Aim of the task. Convert the stretch of the records from the start through the line containing "point(157,442)" into a Markdown table with the columns Row and Text, numbering each line and leaving out blank lines and pictures.

Given entries.
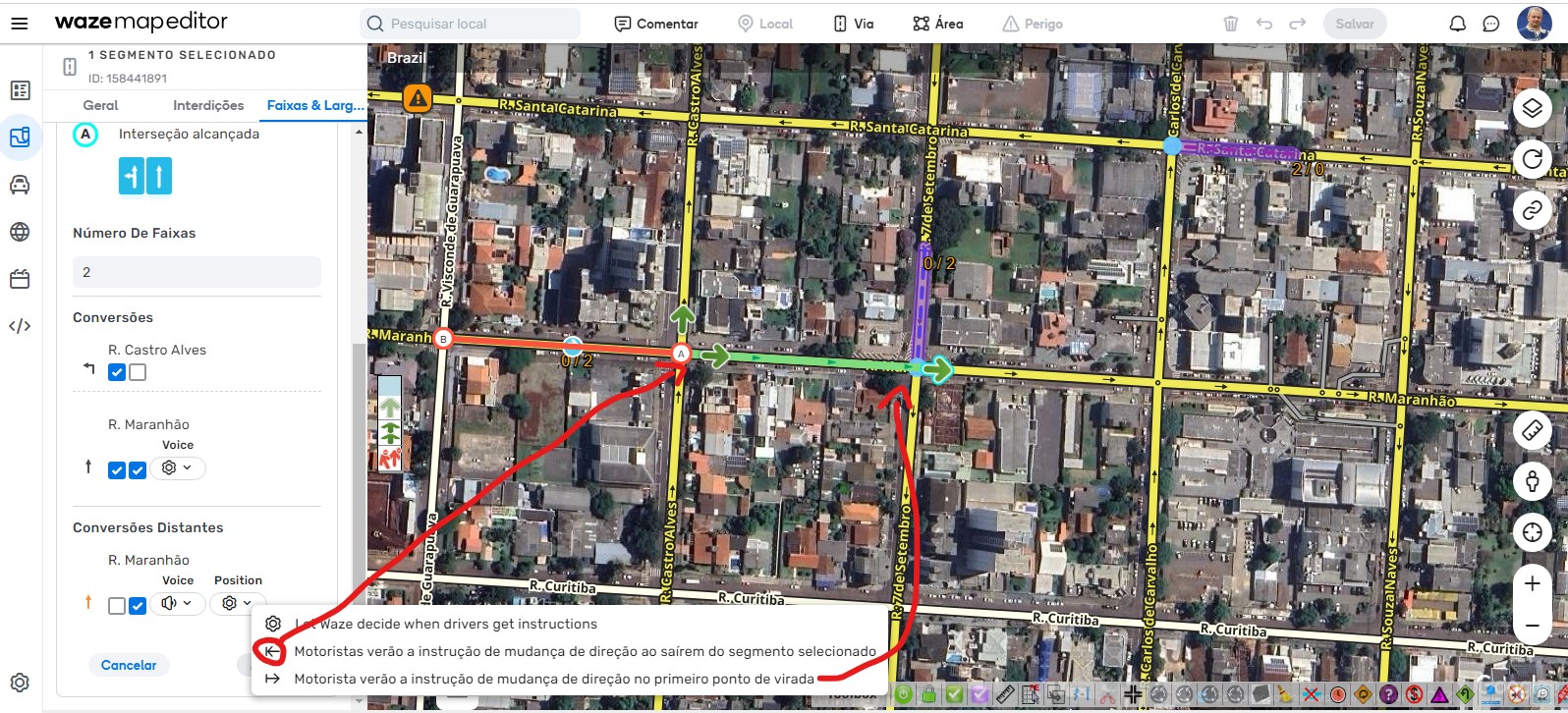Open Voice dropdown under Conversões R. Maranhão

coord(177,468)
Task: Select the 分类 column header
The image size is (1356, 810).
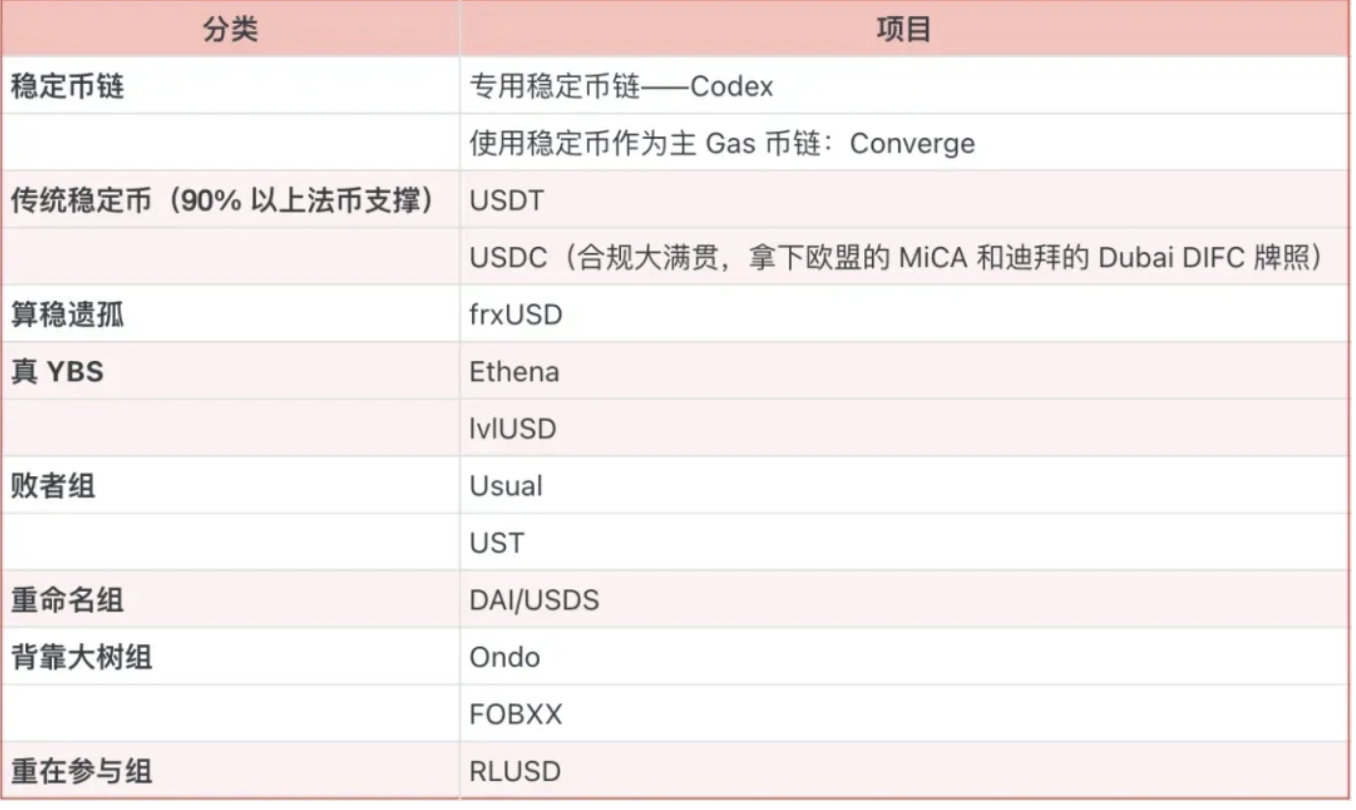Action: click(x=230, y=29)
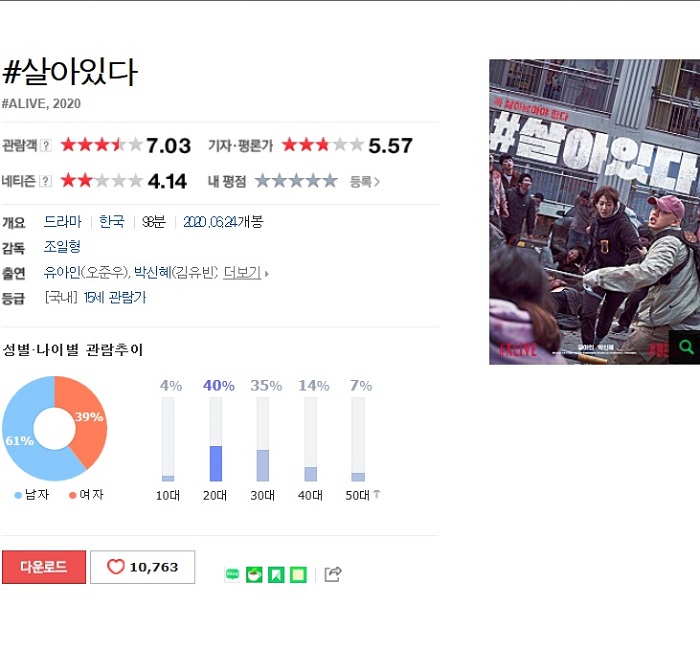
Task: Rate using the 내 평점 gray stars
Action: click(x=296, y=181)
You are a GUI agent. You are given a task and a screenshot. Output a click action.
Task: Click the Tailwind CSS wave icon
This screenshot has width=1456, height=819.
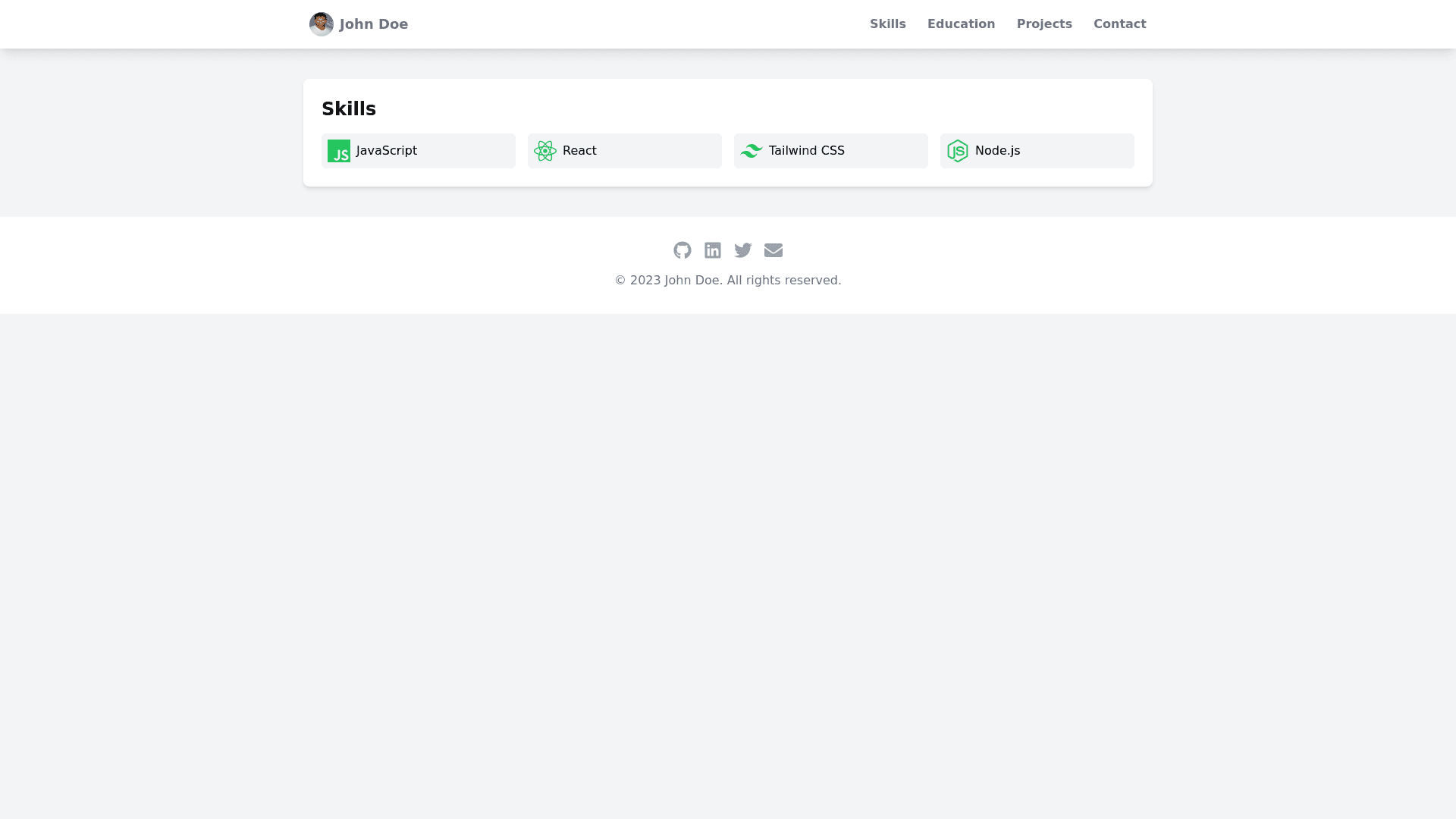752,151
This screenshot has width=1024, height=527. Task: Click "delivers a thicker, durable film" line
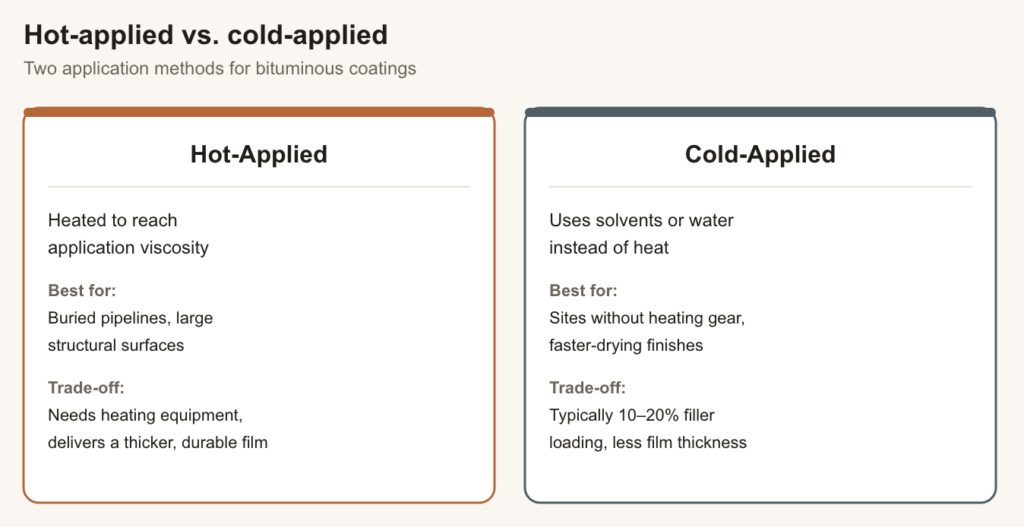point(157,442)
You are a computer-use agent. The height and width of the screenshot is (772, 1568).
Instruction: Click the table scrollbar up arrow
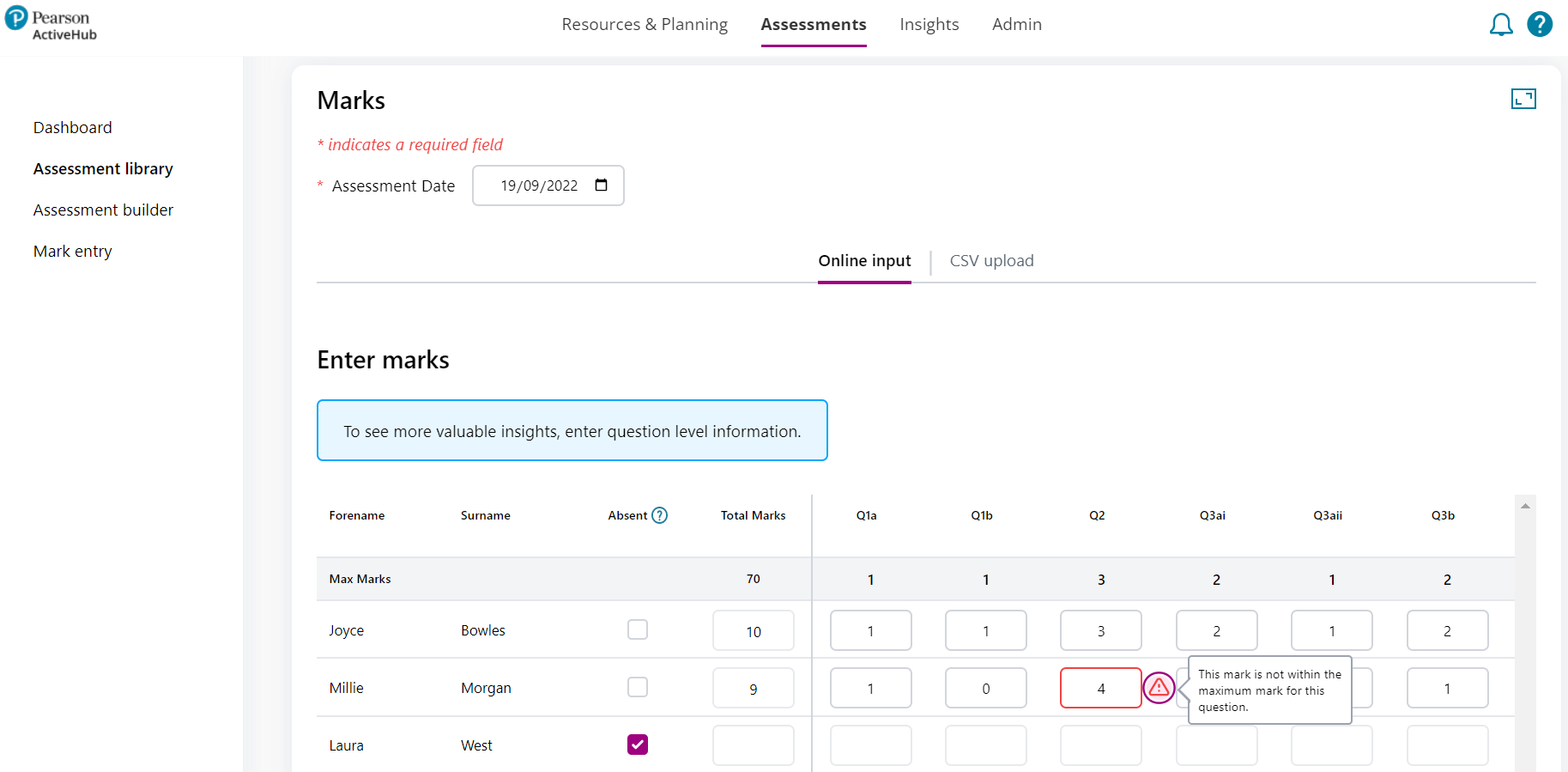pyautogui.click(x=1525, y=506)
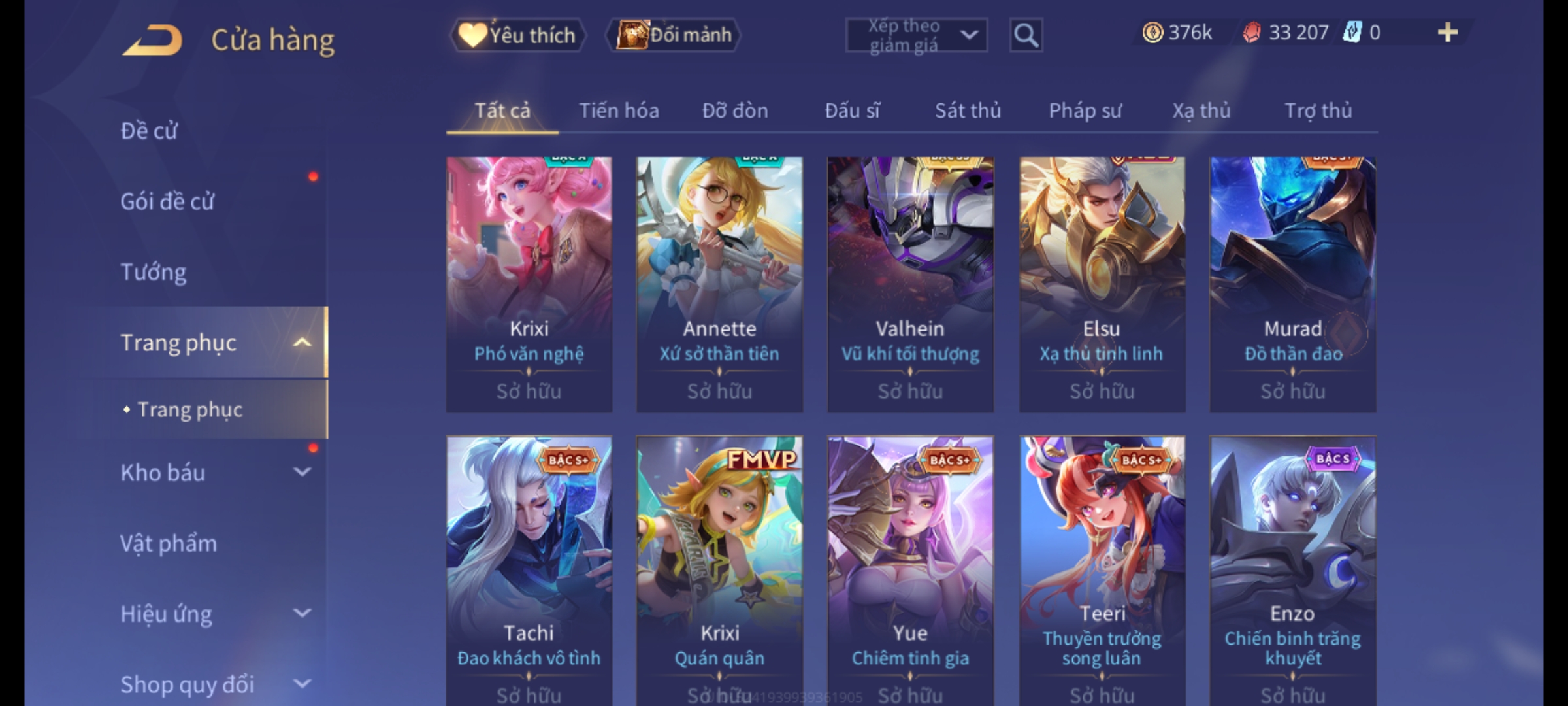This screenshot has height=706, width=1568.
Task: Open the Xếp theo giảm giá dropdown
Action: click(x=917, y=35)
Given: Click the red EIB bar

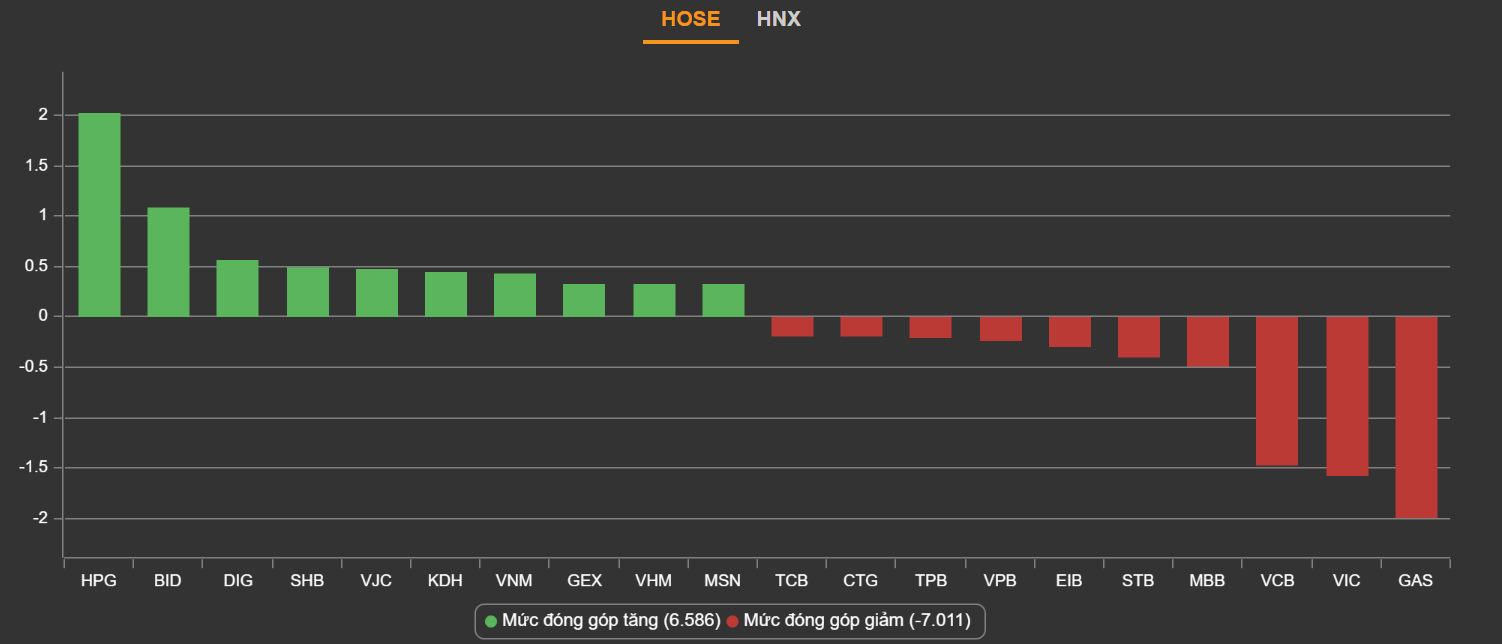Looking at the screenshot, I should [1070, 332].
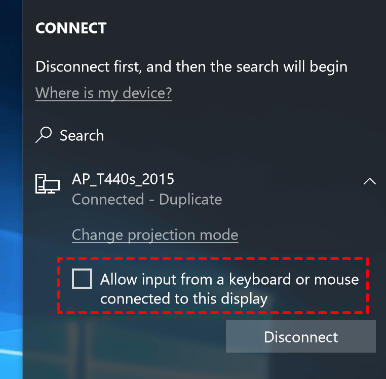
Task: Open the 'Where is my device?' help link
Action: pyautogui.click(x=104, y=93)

Worked solution.
| Row | Text |
|---|---|
| 1 | Open Voice dropdown under Conversões R. Maranhão |
| 2 | coord(177,468) |
| 3 | Task: Select the 分类 column header |
| 4 | The image size is (1356, 810). |
| 5 | Action: click(x=230, y=29) |
| 6 | Task: Rate using the 내 평점 gray stars |
| 7 | Action: click(x=296, y=181) |
| 8 | You are a GUI agent. You are given a task and a screenshot. Output a click action. |
| 9 | Task: Click the Tailwind CSS wave icon |
| 10 | This screenshot has width=1456, height=819. |
| 11 | 752,151 |
| 12 | This screenshot has width=1024, height=527. Task: Click "delivers a thicker, durable film" line |
| 13 | point(157,442) |